== Segment start ==

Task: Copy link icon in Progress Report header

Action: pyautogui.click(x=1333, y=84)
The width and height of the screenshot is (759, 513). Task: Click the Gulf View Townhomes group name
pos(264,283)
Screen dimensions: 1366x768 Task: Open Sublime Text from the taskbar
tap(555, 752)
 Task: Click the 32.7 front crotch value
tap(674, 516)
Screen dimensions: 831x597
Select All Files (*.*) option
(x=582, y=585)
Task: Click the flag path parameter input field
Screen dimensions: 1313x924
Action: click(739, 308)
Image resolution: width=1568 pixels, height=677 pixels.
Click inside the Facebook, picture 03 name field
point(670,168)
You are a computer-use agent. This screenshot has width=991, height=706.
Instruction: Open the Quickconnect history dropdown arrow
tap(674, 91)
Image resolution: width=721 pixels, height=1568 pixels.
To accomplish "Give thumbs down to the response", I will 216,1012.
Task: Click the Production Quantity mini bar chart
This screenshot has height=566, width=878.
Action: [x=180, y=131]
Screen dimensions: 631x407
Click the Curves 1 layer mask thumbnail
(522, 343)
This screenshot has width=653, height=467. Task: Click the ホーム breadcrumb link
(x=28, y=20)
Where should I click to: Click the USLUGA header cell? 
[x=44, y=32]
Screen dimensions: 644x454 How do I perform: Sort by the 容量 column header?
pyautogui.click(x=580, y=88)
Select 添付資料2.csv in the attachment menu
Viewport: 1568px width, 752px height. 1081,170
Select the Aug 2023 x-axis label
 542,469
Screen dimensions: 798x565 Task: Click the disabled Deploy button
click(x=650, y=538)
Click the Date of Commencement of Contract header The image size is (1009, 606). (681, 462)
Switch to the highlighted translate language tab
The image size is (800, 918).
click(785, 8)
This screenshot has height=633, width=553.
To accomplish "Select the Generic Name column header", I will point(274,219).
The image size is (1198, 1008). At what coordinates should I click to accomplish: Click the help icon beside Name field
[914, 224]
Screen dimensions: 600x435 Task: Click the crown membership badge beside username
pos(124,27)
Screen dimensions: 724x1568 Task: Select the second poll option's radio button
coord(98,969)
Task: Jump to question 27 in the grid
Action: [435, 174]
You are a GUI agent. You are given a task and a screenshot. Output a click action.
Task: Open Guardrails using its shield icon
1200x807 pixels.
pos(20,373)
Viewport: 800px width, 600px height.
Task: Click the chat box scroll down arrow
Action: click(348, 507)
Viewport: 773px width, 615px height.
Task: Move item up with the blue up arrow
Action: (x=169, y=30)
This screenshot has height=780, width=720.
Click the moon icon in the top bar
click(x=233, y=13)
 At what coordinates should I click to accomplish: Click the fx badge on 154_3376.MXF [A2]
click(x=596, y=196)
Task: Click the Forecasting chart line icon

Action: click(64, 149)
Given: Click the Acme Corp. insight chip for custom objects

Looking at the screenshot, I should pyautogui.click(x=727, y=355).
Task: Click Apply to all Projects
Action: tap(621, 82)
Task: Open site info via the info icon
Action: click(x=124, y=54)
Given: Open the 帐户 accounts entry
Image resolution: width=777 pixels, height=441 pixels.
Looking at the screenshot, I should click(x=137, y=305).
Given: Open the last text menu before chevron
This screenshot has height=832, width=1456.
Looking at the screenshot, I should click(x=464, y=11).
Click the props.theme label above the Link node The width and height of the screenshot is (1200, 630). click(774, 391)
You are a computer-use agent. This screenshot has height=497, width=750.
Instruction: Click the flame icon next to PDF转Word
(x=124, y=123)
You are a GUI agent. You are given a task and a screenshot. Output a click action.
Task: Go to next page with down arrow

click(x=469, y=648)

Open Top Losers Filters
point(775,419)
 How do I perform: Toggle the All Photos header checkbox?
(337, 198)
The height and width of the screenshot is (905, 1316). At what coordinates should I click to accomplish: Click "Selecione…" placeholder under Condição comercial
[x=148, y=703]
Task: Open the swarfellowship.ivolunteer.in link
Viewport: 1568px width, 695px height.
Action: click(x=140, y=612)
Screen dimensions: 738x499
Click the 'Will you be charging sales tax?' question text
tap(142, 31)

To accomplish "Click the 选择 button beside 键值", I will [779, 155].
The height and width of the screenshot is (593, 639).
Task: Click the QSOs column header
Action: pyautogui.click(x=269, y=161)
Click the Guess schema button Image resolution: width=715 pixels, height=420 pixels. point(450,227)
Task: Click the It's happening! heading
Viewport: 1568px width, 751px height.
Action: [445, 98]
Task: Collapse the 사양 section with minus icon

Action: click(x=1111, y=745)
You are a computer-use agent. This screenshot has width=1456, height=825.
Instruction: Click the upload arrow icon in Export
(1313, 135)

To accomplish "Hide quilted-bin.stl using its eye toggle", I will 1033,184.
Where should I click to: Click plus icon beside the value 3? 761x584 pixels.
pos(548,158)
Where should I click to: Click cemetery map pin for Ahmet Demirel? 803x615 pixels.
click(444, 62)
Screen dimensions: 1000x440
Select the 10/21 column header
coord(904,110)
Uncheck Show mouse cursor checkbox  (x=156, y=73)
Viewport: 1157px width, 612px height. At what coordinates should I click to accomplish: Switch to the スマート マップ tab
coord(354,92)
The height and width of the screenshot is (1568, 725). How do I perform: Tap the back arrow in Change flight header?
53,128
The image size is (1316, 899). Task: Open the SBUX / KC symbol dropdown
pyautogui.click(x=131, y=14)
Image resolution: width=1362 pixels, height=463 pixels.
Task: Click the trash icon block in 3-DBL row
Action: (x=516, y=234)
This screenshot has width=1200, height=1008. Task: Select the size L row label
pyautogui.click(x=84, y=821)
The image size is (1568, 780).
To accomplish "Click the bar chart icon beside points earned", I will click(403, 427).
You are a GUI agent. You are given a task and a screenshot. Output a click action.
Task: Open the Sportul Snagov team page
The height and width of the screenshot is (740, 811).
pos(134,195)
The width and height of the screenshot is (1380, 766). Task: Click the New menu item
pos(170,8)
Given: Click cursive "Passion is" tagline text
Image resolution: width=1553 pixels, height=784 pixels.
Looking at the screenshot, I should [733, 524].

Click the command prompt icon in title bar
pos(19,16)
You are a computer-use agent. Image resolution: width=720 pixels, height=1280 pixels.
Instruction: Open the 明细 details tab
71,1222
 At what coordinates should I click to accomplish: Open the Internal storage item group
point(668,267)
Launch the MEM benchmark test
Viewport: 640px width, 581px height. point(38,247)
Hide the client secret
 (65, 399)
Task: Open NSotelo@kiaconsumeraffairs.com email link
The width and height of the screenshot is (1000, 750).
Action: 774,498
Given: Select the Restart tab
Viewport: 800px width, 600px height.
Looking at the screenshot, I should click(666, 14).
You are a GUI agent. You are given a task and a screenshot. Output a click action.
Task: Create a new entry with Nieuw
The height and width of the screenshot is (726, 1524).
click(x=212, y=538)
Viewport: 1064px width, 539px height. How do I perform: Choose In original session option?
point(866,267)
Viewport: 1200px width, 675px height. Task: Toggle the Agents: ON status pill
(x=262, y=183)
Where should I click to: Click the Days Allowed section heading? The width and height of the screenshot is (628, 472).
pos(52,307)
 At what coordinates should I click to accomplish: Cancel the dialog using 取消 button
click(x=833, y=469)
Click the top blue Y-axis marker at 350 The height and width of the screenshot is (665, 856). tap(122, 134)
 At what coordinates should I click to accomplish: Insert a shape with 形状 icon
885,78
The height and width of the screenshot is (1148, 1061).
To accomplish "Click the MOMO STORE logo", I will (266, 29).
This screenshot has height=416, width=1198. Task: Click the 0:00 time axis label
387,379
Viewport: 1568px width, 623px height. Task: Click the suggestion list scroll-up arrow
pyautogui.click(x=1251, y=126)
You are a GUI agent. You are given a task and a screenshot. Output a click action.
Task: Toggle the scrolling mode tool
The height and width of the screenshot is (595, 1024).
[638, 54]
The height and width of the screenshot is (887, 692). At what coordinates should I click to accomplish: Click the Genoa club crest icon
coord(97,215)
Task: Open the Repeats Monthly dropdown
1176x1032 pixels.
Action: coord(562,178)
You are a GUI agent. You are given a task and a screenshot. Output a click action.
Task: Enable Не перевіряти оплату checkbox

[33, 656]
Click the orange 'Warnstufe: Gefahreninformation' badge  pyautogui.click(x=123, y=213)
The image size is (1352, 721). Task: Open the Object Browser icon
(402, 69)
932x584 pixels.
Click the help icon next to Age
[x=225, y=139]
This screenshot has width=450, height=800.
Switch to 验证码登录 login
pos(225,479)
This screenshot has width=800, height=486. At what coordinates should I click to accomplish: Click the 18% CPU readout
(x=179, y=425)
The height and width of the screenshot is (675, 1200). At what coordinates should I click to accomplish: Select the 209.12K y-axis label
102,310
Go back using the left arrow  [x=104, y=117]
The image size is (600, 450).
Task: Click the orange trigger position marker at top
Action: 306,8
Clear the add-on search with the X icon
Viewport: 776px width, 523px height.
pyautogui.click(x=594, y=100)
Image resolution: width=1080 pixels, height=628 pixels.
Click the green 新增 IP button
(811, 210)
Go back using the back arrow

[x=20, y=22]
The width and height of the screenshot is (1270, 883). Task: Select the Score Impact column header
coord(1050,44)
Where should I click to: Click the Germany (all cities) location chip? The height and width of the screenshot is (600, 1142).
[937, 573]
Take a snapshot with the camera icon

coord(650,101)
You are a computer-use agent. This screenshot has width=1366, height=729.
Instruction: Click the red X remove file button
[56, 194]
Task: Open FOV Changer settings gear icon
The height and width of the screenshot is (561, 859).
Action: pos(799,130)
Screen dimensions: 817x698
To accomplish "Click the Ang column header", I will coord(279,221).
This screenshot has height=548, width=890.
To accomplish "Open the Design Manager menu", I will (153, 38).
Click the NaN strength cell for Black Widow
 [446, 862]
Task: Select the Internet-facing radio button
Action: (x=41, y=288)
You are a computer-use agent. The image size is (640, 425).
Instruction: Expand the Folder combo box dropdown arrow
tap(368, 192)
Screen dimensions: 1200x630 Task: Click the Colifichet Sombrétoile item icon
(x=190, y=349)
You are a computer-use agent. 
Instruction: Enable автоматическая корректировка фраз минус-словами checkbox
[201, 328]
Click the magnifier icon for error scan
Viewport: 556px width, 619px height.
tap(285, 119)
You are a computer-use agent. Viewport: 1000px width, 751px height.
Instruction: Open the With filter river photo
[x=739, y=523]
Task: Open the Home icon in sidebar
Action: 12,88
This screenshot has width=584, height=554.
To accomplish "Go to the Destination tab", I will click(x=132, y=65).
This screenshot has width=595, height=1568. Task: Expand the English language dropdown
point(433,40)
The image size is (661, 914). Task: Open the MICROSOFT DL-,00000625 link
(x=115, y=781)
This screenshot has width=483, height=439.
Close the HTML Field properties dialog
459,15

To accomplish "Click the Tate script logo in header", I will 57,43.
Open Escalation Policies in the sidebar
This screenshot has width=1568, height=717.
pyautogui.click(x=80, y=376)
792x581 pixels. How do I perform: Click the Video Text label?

== Segment end ==

From the records above, print only the lines between the one holding "Instruction: Click the red" and the one holding "You are a computer-use agent. Viewport: 1000px", inclusive, exactly as they stand.

Reply:
Instruction: Click the red X remove file button
[56, 194]
Task: Open FOV Changer settings gear icon
The height and width of the screenshot is (561, 859).
Action: pos(799,130)
Screen dimensions: 817x698
To accomplish "Click the Ang column header", I will coord(279,221).
This screenshot has height=548, width=890.
To accomplish "Open the Design Manager menu", I will (153, 38).
Click the NaN strength cell for Black Widow
 [446, 862]
Task: Select the Internet-facing radio button
Action: (x=41, y=288)
You are a computer-use agent. The image size is (640, 425).
Instruction: Expand the Folder combo box dropdown arrow
tap(368, 192)
Screen dimensions: 1200x630 Task: Click the Colifichet Sombrétoile item icon
(x=190, y=349)
You are a computer-use agent. 
Instruction: Enable автоматическая корректировка фраз минус-словами checkbox
[201, 328]
Click the magnifier icon for error scan
Viewport: 556px width, 619px height.
tap(285, 119)
You are a computer-use agent. Viewport: 1000px width, 751px height.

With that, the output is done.